Throughout 1972, STAR stopped holding meetings and saw a decline in demonstrations.[67] In July 1972, Rivera was arrested for carrying a knife for use in self-defense, spending several weeks at Rikers Island. While there, she instigated various acts of sabotage, such as flooding toilets and setting mattresses on fire, in protest of the harsh conditions faced by prisoners.[50] She was arrested again in April 1973 during a protest following the third defeat of the New York City Gay Rights Bill and once again at another protest several days later, during which she scaled New York City Hall.[69]
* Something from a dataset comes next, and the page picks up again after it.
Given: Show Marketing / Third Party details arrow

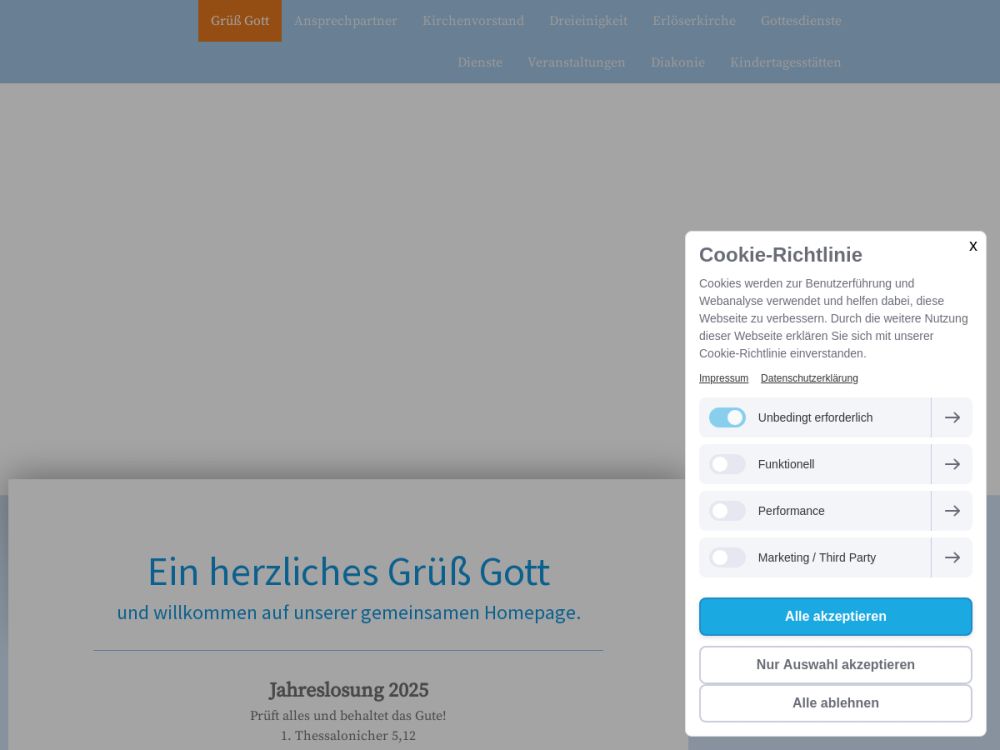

According to Rivera, the 1973 Christopher Street Liberation Day rally marked the death of STAR.[2] The gay liberation movement had fragmented by that point, with the National LGBTQ Task Force advocating for incremental reforms while many lesbians embraced separatism.[70] The organization Lesbian Feminist Liberation (LFL) was particularly opposed transgender individuals speaking at the parade, distributing flyers that referred to transgender women as "female impersonators". STAR was initially slated to march at the front of the parade, but they were ultimately prevented from marching at all. A STAR banner was also removed from the rally's bandstand.[50] Angered, and despite attempts by some gay activists to remove her, Rivera took the stage in tears, criticizing the attendees for excluding transgender people from their activism despite their many contributions to the struggle for LGBTQ rights.[71] She then led a chant for "gay power".[72]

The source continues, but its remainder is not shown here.